In his short Newman, A Human Harp of Many Chords Conley uncovers those aspects of Cardinal Newman’s life that you would need to ferret out of the Letters and Diaries (there are 32 volumes) and the assorted reminiscences of his colleagues and friends, which he has painstakingly done for you.
We could take out of them a picture of Newman as an author in his library, working out his next book. Instead, we meet him riding his horses, playing his violin, selling one of his books ‘dirt cheap’ and saying, ‘I am as sick on penmanship as a pastry cook of tarts.’ Conley reminds us that Newman was very practical and good with money, enabling him to set up a school and found a university. He points out how he was partial to curry powder, bought barley sugar and almond cakes and talked of his fellowship at Trinity ‘like being mashed up into a great pudding.’ When on holiday, he wore his worst things and carried three novels under his arm. He learnt to play billiards and bought a ‘top notch’ table for his Dublin students, which raised clerical eyebrows, and shared local interest in cricket.

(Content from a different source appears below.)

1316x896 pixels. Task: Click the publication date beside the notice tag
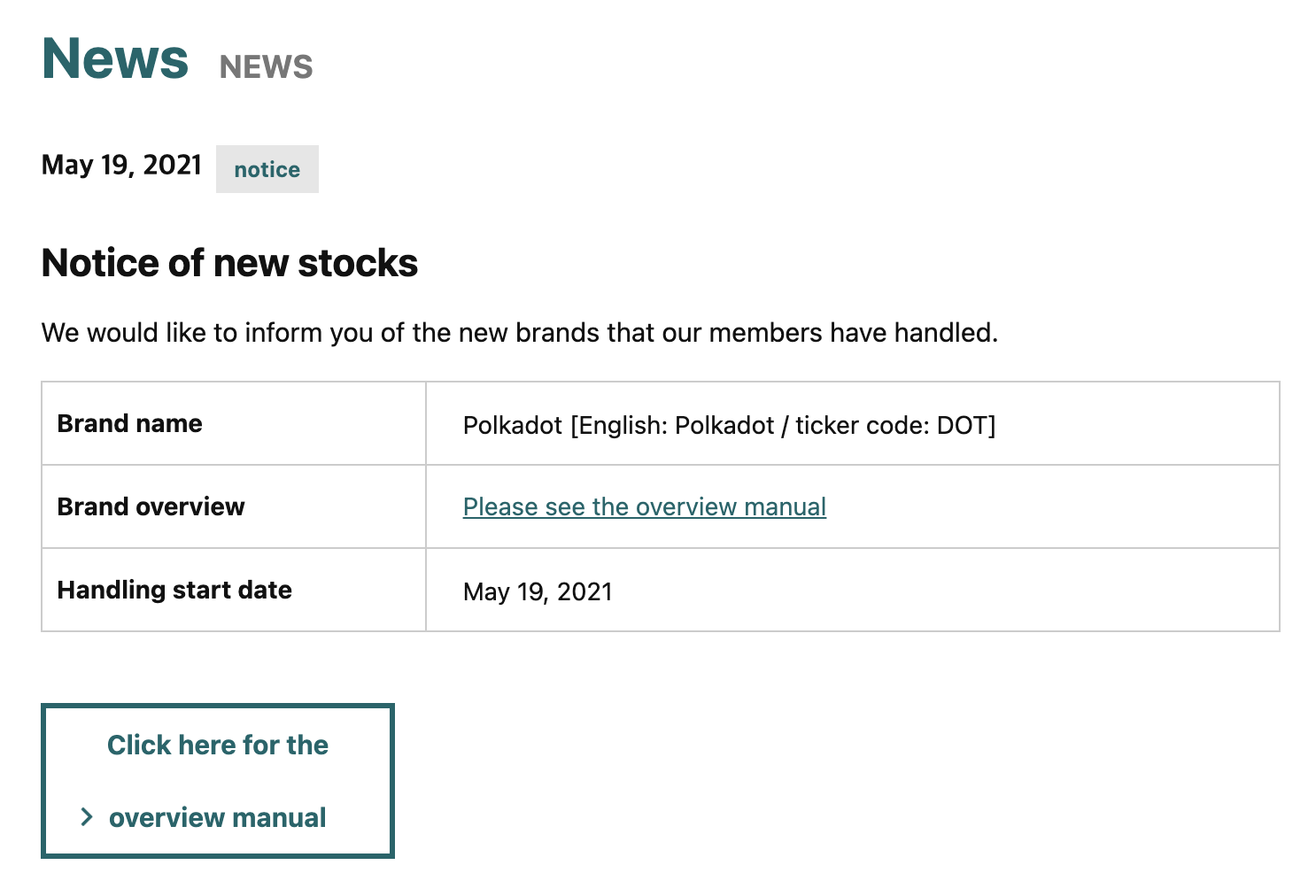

But above all Newman was continually entering into contact with people. He rivals Augustine in his correspondence and his friendships. He wrote to statesmen and tradesmen, nuns and governesses, seminarians and bishops, architects and lawyers, novelists and poets. His pen was scratching away for hours each day. But he followed up his letters by helping out financially and socially (he intervened with the Cadburys when he was 88 – in a snowstorm – to exempt Catholic parishioners from Quaker services). He was certainly no hermit wrapped up in his own thoughts.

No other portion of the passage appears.